— Start of Selected excerpt —

We cite these verses always directed at those who wield authority by virtue of priesthood office, and yet, if we take seriously the idea that personal revelation and faithfulness also confer the authority of knowledge and wisdom, these words must surely apply to us as dissenters, as well. We cannot prevail by force of argument, or threat of exit, or insistence on credentials . We claim the power of our own revelation and wisdom only on the same principles that priesthood authorities can. We may, indeed we must, regard ourselves as fellowcitizens with those who are (temporarily) in authority over us, and our discussion must recognize that we are engaged in the same project, even if that project is so large and beyond all of us that the visions we see through the glass darkly appear to be in conflict. And here I want to insist that calling for a critique articulated in community and in love is NOT to suggest perpetual self-censorship. Faith lies in acting according to the commandments of God and being dedicated to the work of building the Kingdom, not in twisting one’s reasoning faculties into a knot to believe that manifestations of human weakness in the church organization are somehow divinely sanctioned. Friends don’t let friends perpetuate racist, sexist, homophobic, or stupid policies. A fearful silence is the very opposite of speaking the truth in love.

For a complicated and troubling example of such humble criticism, we might turn to Levi Savage. (I’ve stolen this succinct sketch of his biography from Nate Oman at Times and Seasons).

Levi Savage emigrated to Nauvoo after joining the Church, where he was intimate with Joseph Smith. After the Saints left Nauvoo he travelled west with Brigham. In 1846 at the urging of Church leaders, he signed up for the Mormon Battalion, marching hundreds of miles through the desert until his discharge in California in the summer of 1847. …In 1852, he was called on a mission to Siam (present day Thailand). He left his wife and 21-month old son, walking from Salt Lake to San Francisco, where he caught a boat to the Far East. During his passage he almost died of small pox. He spent over two years preaching the Gospel in Asia. He initially landed in Calcutta, India but couldn’t make it to Siam due to a civil war in the country. He did, however, get as far as Rangoon in Burma. In October 1855, he headed for home, reaching Boston, Massachusetts via the Cape of Good Hope in early 1856. In short, Levi Savage was a man willing to make enormous sacrifices and literally circle the globe at the direction of the leaders of the Church.

From Boston, Savage made his way west to Winter Quarters, where he had joined the Mormon Battalion more than a decade earlier. There he met a group of westward bound immigrants from England. At the urging of another prophet and apostle — Franklin D. Richards — this group of immigrants formed themselves into two companies, one led by James G. Willie and the other by Edward Martin. The companies were part of an experimental system of moving immigrants across the plains with handcarts. The initial attempts with the new handcarts had gone well, and Richards assured the immigrants that if they trusted in the Lord and did their duty to Him that they could cross the plains in safety.

By this time, it was mid-August and Levi Savage, who knew something about the problems of crossing the vast distances of the North American interior, was incredulous. He insisted that it was too late in the season to begin. The handcarts might be trapped in the high Rockies by an early winter. It was too dangerous, he insisted. His objections were overruled by his ecclesiastical superiors. He then said:
“What I have said I know to be true; but seeing you are to go forward, I will go with you, will help all I can, will work with you, will rest with you, and if necessary, will die with you. May God in his mercy bless and preserve us.”

— End of Selected excerpt —

• **Things to do**:
(1) Write out the passage about Levi Savage word for word, from "From Boston, Savage" up to and including "plains in safety.".
(2) Render this sentence from the passage about Levi Savage in Spanish: "He insisted that it was too late in the season to begin."

— Start of Data block —

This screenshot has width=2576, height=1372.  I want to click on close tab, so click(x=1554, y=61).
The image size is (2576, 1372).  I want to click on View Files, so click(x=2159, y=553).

— End of Data block —

• **Solutions to the tasks**:
(1)
From Boston, Savage made his way west to Winter Quarters, where he had joined the Mormon Battalion more than a decade earlier. There he met a group of westward bound immigrants from England. At the urging of another prophet and apostle — Franklin D. Richards — this group of immigrants formed themselves into two companies, one led by James G. Willie and the other by Edward Martin. The companies were part of an experimental system of moving immigrants across the plains with handcarts. The initial attempts with the new handcarts had gone well, and Richards assured the immigrants that if they trusted in the Lord and did their duty to Him that they could cross the plains in safety.

(2) Insistió en que era demasiado tarde en la temporada para empezar.